O primeiro grande desafio de Falcão
Lembro-me muito bem de
quando Luís Eduardo Falcão postou, em 24 de outubro do ano passado, uma foto de
sua medicação no Instagram Stories. Na época, ele estava diagnosticado
com covid-19, e interrompeu suas visitas de campanha para recuperar-se em casa.

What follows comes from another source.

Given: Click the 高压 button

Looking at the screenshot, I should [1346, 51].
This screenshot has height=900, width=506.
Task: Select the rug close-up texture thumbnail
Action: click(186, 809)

O remédio usado por ele foi hidroxicloroquina, de eficácia comprovadamente nula
para o novo coronavírus. Nesse período sombrio do negacionismo científico e de
teorias mirabolantes, um medicamento contra a malária assumiu significados
políticos.
Com efeito, à medida que
o tempo passa, mais se constata que Falcão não tem compromisso algum com o
presidente Bolsonaro (o que é ótimo), mas que lança mão de artifícios de
discurso para persuadir para si os apoiadores do presidente. Demais, percebe-se
que Falcão ainda tem ares de um típico filiado do NOVO (que desde sua criação
já nasceu velho), apesar de ter saído do partido. Assim, seus flertes
frequentes com Romeu Zema, governador do estado, não são um jogo de aparências,
mas um real alinhamento ideológico.
Mas, como explicar a
aparente transmutação de Falcão? Como é que, de “cloroquiner”, o jovem prefeito
virou defensor das vacinas para toda a população? Sendo de centro-direita, é de
se esperar que ele esteja onde a conveniência está. E, no momento, a
conveniência está em fazer propaganda para a campanha de vacinação municipal,
pois parcela significativa da população anseia por ela.
Quando fiz meu
intercâmbio cultural na Argentina em dezembro de 2019, tive aulas de tango.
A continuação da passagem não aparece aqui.